Gabriela disse que, depois da publicação nas redes sociais, outras meninas a procuraram dizendo que também foram vítimas de agressões pelo suspeito.
Estrangulamentos e murros
Gabriela disse que o relacionamento dos dois era muito conturbado. A primeira vez que ela sofreu agressão foi no dia 12 de setembro de 2020. A segunda aconteceu no dia 2 de janeiro deste ano. A terceira foi no dia 7 de abril. A quarta e última, no dia 23 de setembro.
"As coisas começaram muito sutis. Um xingamento ou outro, me cercando na porta da minha casa, insistência no telefone, um aperto no braço. Aí viraram estrangulamentos e murros.
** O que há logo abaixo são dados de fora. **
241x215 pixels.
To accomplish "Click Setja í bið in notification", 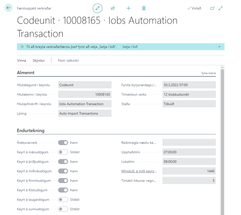I will pos(130,47).
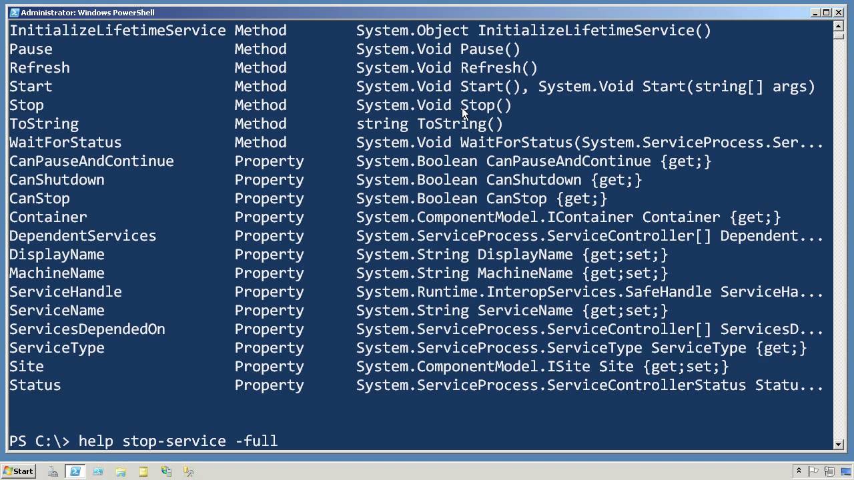This screenshot has width=854, height=480.
Task: Minimize the PowerShell window
Action: [815, 12]
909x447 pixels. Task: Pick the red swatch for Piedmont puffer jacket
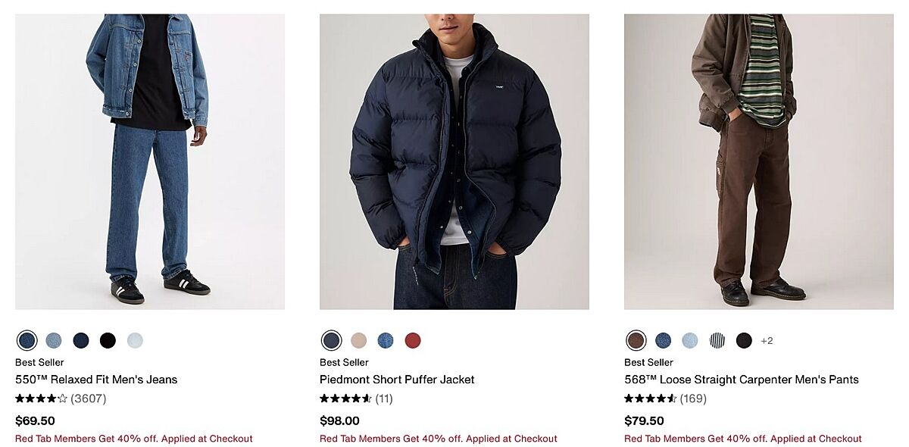click(412, 340)
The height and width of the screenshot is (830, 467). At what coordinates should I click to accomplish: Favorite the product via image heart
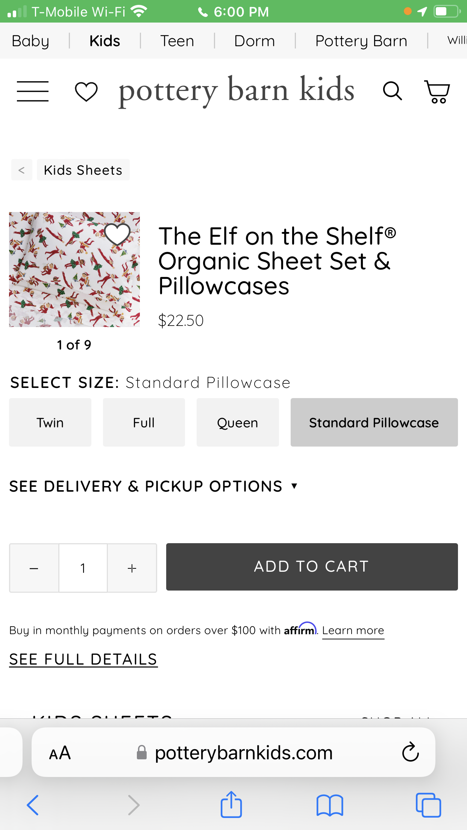point(117,234)
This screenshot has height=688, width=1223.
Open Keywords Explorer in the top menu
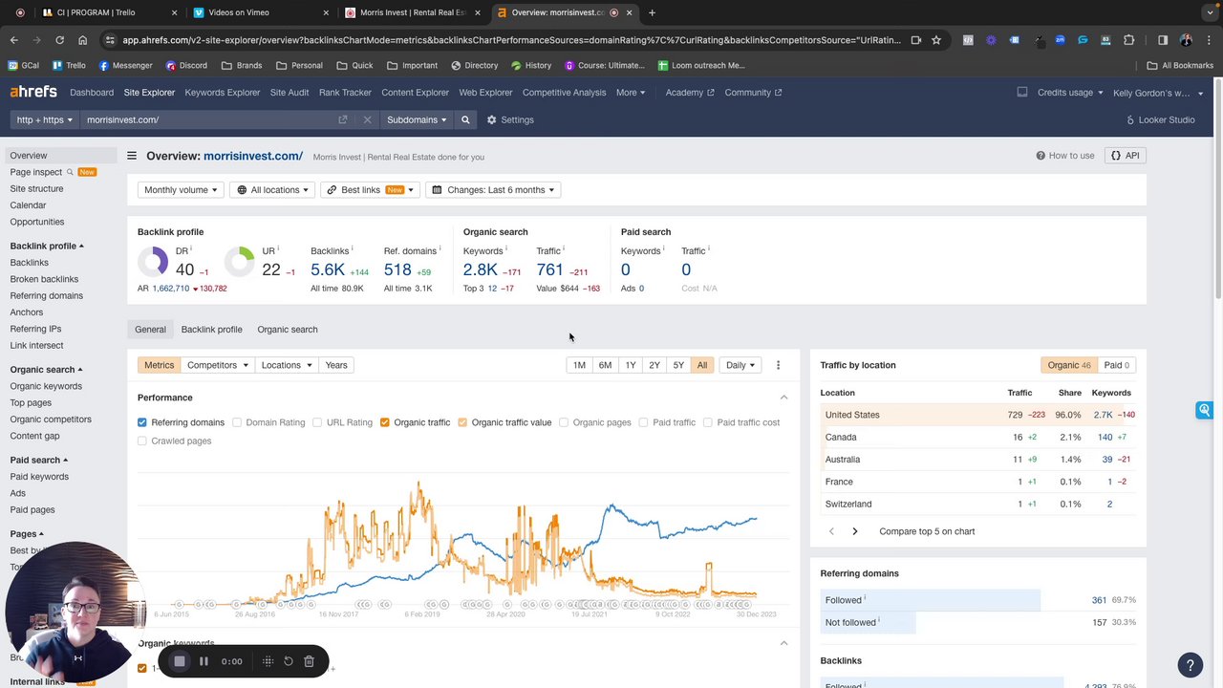[223, 93]
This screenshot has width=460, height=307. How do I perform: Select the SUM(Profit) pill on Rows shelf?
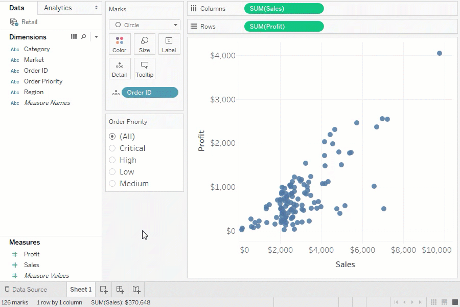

Me tornei uma pessoa insegura, ciumenta, medrosa e incapaz de discernir o que era amor, cuidado e atenção. Por que eu voltava? Porque eu amei ele demais e fingia que nada havia acontecido, mas agora não tenho medo mais, chega, sabe?", disse.
A jovem entrou na Justiça pedindo medida protetiva contra o ex-namorado e disse que espera que "algo seja mudado".
"Eu quero que ele sofra com isso, que sofra consequência, não desejo mal, mas quero que ele mude, que fique muito longe de mim”, deseja Gabriela.